Goal of the exercise: Would you please output only the lines from the one containing "Where should I click to: Click the blue" through the end of the entries below, exactly as written?
=======
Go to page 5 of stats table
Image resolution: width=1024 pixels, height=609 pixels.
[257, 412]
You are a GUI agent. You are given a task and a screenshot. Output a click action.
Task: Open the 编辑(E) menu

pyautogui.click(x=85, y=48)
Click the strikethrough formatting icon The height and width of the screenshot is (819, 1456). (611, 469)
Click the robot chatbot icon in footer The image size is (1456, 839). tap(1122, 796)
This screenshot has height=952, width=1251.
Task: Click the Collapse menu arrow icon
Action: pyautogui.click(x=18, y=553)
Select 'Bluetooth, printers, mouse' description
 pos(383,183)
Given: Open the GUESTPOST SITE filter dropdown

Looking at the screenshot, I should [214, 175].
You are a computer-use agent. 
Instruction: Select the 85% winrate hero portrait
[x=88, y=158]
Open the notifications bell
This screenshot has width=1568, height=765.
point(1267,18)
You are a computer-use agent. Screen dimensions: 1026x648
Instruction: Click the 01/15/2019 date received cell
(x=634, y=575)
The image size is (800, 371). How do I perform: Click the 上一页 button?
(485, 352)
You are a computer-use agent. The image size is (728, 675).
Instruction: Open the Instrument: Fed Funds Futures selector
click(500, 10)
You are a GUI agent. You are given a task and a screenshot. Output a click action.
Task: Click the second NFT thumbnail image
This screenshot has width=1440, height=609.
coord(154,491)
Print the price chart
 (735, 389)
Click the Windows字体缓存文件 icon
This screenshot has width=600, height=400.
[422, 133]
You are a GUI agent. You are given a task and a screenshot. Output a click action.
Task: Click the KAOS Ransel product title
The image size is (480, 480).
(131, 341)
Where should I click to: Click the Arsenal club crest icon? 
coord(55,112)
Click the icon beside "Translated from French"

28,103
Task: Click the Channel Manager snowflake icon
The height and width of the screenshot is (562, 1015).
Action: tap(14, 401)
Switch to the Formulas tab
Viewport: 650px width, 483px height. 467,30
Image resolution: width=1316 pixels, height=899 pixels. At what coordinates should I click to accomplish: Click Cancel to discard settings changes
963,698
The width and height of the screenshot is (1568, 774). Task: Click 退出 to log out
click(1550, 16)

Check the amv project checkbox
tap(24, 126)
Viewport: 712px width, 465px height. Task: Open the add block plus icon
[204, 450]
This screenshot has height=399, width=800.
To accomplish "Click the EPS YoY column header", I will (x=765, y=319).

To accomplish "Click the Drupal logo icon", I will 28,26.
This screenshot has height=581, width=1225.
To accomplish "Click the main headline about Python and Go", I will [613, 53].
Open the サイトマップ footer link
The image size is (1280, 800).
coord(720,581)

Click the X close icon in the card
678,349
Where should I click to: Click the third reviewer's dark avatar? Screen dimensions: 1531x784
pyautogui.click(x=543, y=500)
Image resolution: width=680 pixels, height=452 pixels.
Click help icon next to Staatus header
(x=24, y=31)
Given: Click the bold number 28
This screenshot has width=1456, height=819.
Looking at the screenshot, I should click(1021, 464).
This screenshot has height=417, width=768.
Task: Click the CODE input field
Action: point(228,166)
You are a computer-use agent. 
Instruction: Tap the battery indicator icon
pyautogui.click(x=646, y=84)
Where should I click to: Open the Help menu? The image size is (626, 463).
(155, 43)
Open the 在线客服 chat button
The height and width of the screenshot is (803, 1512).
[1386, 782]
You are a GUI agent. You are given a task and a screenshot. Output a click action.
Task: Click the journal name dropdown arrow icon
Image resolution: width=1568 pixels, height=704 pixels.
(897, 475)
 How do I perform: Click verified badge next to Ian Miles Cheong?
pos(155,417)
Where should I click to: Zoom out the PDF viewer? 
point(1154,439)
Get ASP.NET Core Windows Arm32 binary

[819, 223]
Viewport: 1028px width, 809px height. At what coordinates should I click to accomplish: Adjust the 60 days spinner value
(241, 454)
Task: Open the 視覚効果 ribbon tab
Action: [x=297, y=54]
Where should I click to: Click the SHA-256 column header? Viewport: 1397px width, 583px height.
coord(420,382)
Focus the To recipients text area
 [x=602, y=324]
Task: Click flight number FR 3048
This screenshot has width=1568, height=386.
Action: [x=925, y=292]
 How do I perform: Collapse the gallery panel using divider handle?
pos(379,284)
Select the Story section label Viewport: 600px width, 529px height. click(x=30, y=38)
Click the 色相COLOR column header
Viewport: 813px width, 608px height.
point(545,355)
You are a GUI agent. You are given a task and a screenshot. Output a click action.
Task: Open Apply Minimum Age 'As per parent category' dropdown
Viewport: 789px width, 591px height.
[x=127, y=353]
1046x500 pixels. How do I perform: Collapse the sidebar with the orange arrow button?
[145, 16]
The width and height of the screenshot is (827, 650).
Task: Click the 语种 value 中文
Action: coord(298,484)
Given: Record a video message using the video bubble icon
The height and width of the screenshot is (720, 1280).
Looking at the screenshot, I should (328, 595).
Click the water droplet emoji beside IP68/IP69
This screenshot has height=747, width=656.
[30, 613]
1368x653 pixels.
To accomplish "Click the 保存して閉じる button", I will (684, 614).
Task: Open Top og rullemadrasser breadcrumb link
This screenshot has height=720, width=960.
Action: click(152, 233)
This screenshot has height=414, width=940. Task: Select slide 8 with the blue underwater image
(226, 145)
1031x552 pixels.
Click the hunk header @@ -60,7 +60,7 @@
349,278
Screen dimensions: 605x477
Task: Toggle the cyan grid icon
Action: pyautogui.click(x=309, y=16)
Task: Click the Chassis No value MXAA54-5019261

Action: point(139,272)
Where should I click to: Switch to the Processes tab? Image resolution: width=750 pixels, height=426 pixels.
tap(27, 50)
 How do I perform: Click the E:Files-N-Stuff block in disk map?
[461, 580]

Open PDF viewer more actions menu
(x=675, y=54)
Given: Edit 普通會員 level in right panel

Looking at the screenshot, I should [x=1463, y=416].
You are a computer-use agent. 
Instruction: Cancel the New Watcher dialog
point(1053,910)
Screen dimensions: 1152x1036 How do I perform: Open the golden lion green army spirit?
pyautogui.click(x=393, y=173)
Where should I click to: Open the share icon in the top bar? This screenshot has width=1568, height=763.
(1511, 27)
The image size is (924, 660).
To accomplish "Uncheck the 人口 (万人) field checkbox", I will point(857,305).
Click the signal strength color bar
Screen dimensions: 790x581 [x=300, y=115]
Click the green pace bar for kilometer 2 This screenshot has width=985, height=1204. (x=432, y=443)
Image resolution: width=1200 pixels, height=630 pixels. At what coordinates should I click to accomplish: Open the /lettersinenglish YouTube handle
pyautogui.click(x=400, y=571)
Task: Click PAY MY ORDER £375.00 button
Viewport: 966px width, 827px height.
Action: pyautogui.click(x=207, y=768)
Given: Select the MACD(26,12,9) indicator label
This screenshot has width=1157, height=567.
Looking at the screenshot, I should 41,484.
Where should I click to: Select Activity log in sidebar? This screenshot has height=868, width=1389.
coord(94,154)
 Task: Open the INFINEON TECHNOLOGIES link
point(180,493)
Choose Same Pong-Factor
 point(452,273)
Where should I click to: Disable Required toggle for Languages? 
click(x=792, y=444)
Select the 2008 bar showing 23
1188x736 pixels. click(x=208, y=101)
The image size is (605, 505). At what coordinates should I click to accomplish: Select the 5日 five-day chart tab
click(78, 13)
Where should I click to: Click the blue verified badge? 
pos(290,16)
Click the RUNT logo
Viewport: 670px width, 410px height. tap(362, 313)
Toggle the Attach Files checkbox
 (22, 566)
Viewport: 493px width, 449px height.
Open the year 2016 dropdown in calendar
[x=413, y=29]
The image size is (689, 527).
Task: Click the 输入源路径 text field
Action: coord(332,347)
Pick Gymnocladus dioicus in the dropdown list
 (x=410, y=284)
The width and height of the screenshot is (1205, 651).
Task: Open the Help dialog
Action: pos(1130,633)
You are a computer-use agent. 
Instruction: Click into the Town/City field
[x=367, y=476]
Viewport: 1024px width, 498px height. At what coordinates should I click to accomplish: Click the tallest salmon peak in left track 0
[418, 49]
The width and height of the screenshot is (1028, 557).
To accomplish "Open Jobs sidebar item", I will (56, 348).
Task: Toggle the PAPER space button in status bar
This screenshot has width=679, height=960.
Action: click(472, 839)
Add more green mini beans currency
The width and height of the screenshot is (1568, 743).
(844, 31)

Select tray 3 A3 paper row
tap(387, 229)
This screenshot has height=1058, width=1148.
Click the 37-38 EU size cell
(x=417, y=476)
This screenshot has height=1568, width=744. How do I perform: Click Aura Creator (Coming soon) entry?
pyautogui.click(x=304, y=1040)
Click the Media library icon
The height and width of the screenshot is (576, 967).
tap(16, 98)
=======
Answer to the exercise:
Where should I click to: Click the blue verified badge? 
pos(290,16)
Click the RUNT logo
Viewport: 670px width, 410px height. tap(362, 313)
Toggle the Attach Files checkbox
 (22, 566)
Viewport: 493px width, 449px height.
Open the year 2016 dropdown in calendar
[x=413, y=29]
The image size is (689, 527).
Task: Click the 输入源路径 text field
Action: coord(332,347)
Pick Gymnocladus dioicus in the dropdown list
 (x=410, y=284)
The width and height of the screenshot is (1205, 651).
Task: Open the Help dialog
Action: pos(1130,633)
You are a computer-use agent. 
Instruction: Click into the Town/City field
[x=367, y=476]
Viewport: 1024px width, 498px height. At what coordinates should I click to accomplish: Click the tallest salmon peak in left track 0
[418, 49]
The width and height of the screenshot is (1028, 557).
To accomplish "Open Jobs sidebar item", I will (56, 348).
Task: Toggle the PAPER space button in status bar
This screenshot has width=679, height=960.
Action: click(472, 839)
Add more green mini beans currency
The width and height of the screenshot is (1568, 743).
(844, 31)

Select tray 3 A3 paper row
tap(387, 229)
This screenshot has height=1058, width=1148.
Click the 37-38 EU size cell
(x=417, y=476)
This screenshot has height=1568, width=744. How do I perform: Click Aura Creator (Coming soon) entry?
pyautogui.click(x=304, y=1040)
Click the Media library icon
The height and width of the screenshot is (576, 967).
tap(16, 98)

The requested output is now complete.